The IMO agreement is not perfect. The organization aims to cut global shipping emissions by 20% by 2030, but the new pricing scheme would achieve only an 8% reduction. Still, concluding a new multilateral agreement despite a US boycott of the negotiations is a big step forward. China, India, and Brazil were among the 63 countries in favor.
Carbon pricing could also drive decarbonization in heavy industry, but if it is imposed in only some countries, production and emissions will simply move to others. Though the ideal solution would be common carbon prices worldwide for these energy-intensive sectors, there is no international rule-making body like the IMO. The second-best solution, then, is for individual countries to impose domestic carbon prices combined with border carbon tariffs.
The European Union is pursuing this approach. Not only will its emissions-trading scheme likely price carbon around $140 per metric ton by 2030; it is also removing the free allowances that heavy industry previously enjoyed and introducing a border carbon adjustment mechanism (CBAM) to subject imports to the same carbon pricing as domestic production. In principle, this creates strong incentives for decarbonization, while protecting domestic competitiveness.

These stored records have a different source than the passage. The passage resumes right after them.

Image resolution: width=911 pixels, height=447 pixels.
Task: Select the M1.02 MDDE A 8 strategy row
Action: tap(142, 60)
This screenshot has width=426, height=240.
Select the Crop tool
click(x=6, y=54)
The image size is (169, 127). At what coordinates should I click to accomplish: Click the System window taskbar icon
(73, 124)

But the CBAM has been too weak, and heavy-industry decarbonization projects have been delayed. As a result, in March the European Commission committed to strengthening the regime in three respects: by ensuring a level playing field for exports as well as domestic sales; by widening the product coverage; and by improving the measurement of imports’ carbon intensity.
The crucial question now is how developing countries will respond. In the past, several governments – in particular China and India – have criticized CBAMs as protectionist. But their arguments are unconvincing. Combining a domestic carbon price with a CBAM does not give domestic producers a competitive advantage. It simply maintains the competitive balance that existed before both were introduced. Moreover, it is the only way that developed countries can truly decarbonize their heavy industry, rather than hypocritically claiming to reduce emissions that have merely moved to other countries. The objective of the policy is not to raise tariff revenue, but to encourage other countries to impose carbon prices at home.

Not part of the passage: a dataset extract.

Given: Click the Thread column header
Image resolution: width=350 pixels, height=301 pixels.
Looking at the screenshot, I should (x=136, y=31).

These arguments are beginning to gain traction in developing countries. China’s own emissions-trading scheme has been extended to heavy-industry sectors, and prices are slowly increasing – though they still hover around $10-15 per metric ton. If carbon prices in China, India, and other developing countries gradually rose to European levels, and if CBAMs were imposed on those outside this low-carbon club, Chinese and Indian companies would also decarbonize. Even better, the impact on local consumer prices would be trivial, and governments would generate revenue.

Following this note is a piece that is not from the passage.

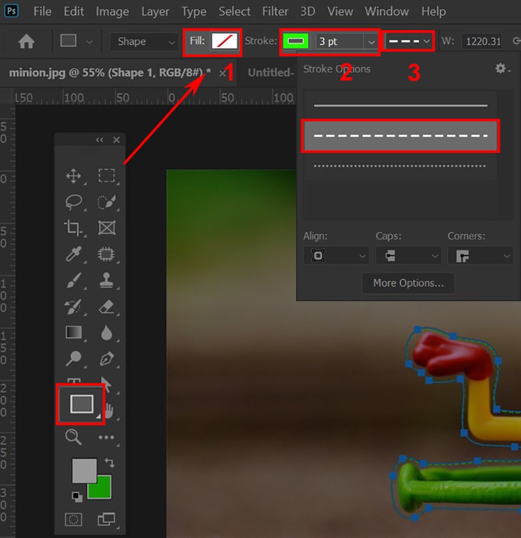Select the Clone Stamp tool
Screen dimensions: 521x538
tap(106, 280)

In this way, the EU’s approach could unleash a global wave of carbon pricing on heavy industry, matching the IMO’s progress in shipping. Ideally, policies would reflect internationally agreed standards for measuring the carbon intensity of production, and some of the revenues from CBAMs – and from the IMO’s carbon levies – would go toward supporting emissions reduction in lower-income countries. These ideas should be debated at COP30 in Brazil this November, regardless of whether an official US delegation attends.